- The Washington Times - Thursday, June 9, 2016

ANALYSIS/OPINION:

Vermont Sen. Bernard Sanders’ political revolution had roots in President Barack Obama’s historic nomination in 2008.

At the time, Mr. Obama was a political newcomer, fresh with progressive ideas. He wanted single-payer healthcare, promised to end the wars in Afghanistan and Iraq, and vowed to protect social security for generations to come.

He was the progressive liberal to Mrs. Clinton’s practical pragmatism.

At the time, she criticized his lofty values of “hope” and “change.”

“I could stand up here and say, ‘Let’s just get everybody together. Let’s get unified. The sky will open. The light will come down. Celestial choirs will be singing, and everyone will know we should do the right thing and the world will be perfect. You are not going to wave a magic wand and have the special interests disappear,” Mrs. Clinton said in a rebuke to Mr. Obama’s policy plans.

She echoed those criticisms of Mr. Sanders in a campaign stop in January.

“I wish that we could elect a Democratic president who could wave a magic wand and say, ‘We shall do this, and we shall do that.’ That ain’t the real world we’re living in!,” Mrs. Clinton said in Ames, Iowa.

Either Mr. Obama’s progressive ideals have been crushed under the political reality of living in the White House for eight years, or he’s just endorsed the wrong person to continue his legacy.

For it’s Mr. Sanders’ not Mrs. Clinton who has been campaigning on a single-payer healthcare system, who initiated the call for a $15 dollar living wage, and has suggested enhanced social security benefits.

And it was Mr. Sanders who voted against the Iraq War, and has criticized Mrs. Clinton’s previous foreign policy decisions, much like Mr. Obama did in 2008.

In Mr. Obama’s video endorsement of Mrs. Clinton, he emphasized Mrs. Clinton’s government experience, from participating in the decision to conduct the commando raid that killed Osama bin Laden in 2011, to guiding the country’s diplomacy.

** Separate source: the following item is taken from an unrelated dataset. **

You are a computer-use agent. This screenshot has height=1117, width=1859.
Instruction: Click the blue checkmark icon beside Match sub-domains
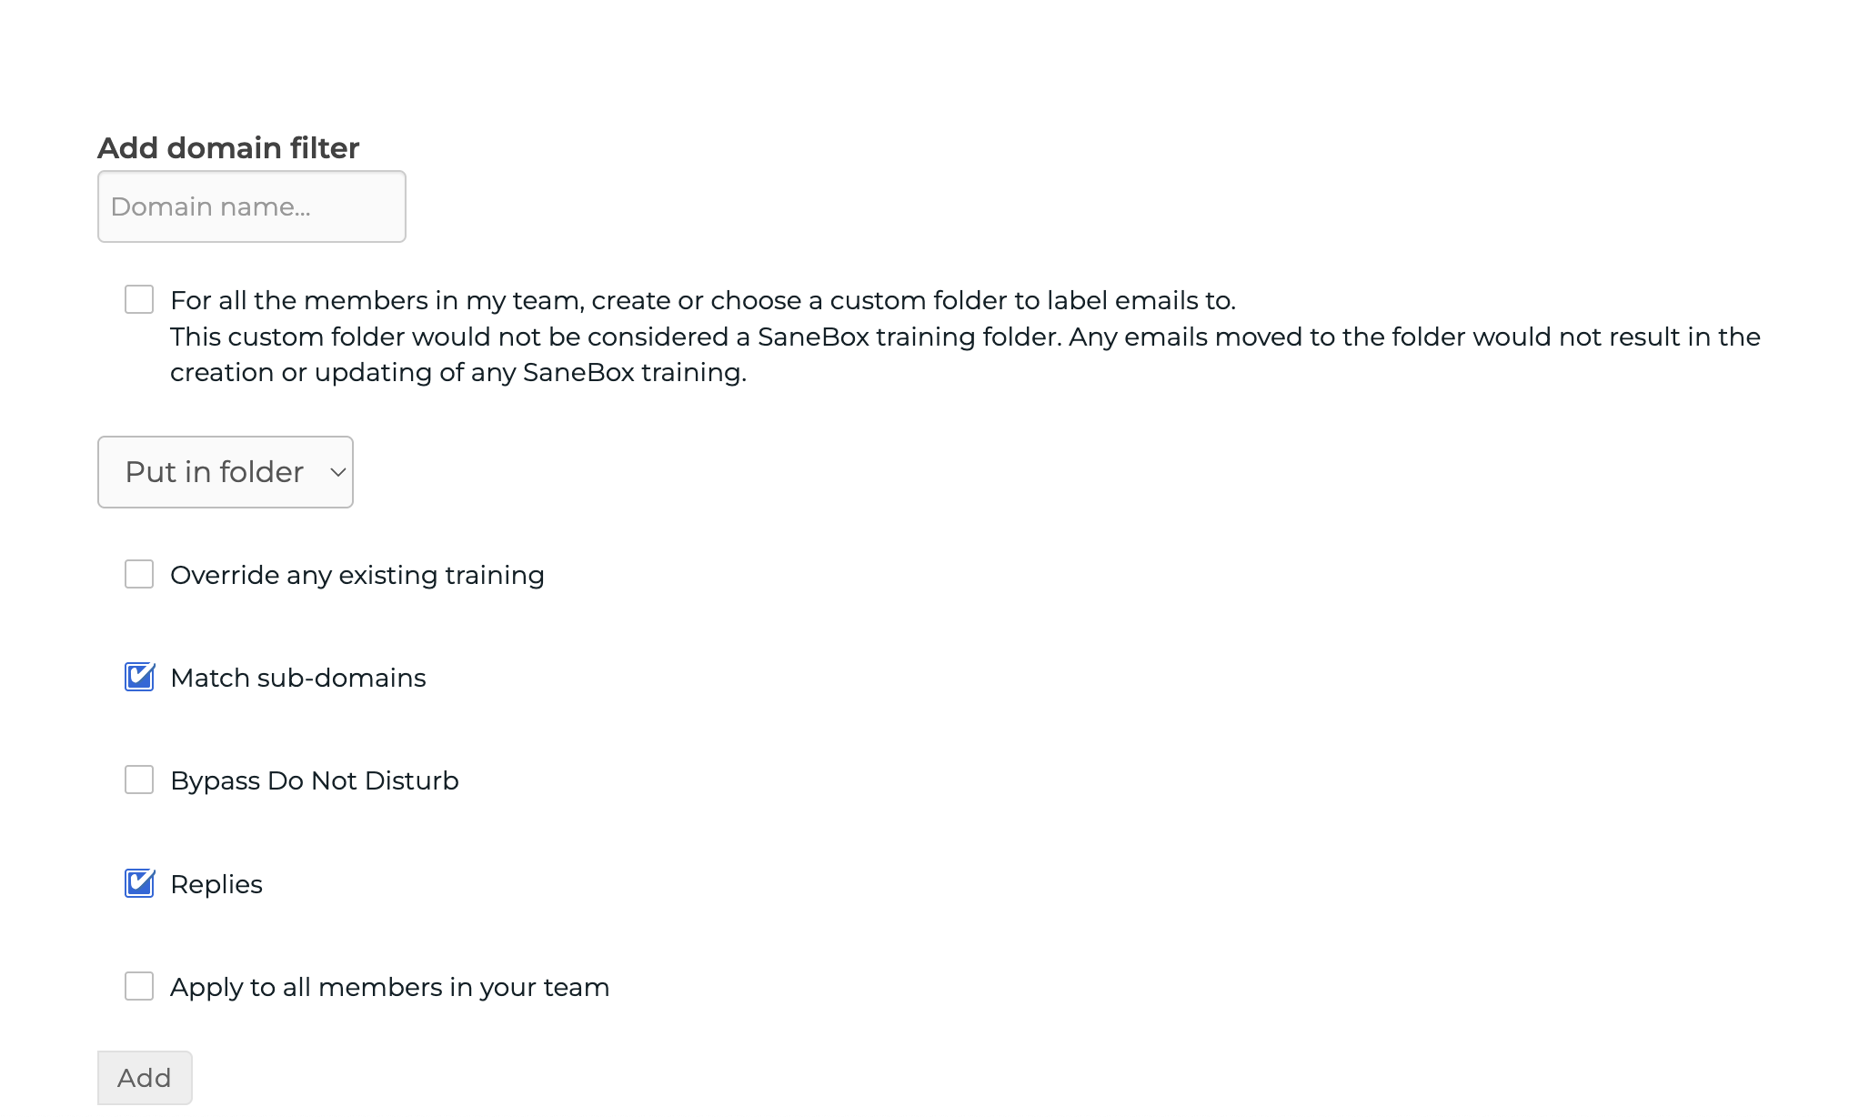[x=139, y=677]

That’s all well and good, but Mr. Obama didn’t seem to put much of a value on experience in 2008. He served in the Senate for only 300 days before he launched his bid for President. Before that he served for seven years in the Illinois state Senate, had a few best-selling books and was a community organizer.

“I certainly didn’t expect to find myself in this position a year ago,” Mr. Obama said in a statement released as he created a presidential exploratory committee. “But as I’ve spoken to many of you in my travels … I’ve been struck by how hungry we all are for a different kind of politics.”

A different kind of politics.

Maybe hope and change really can’t be achieved in Washington. It seems like Mr. Obama is saying as much with his endorsement of Mrs. Clinton.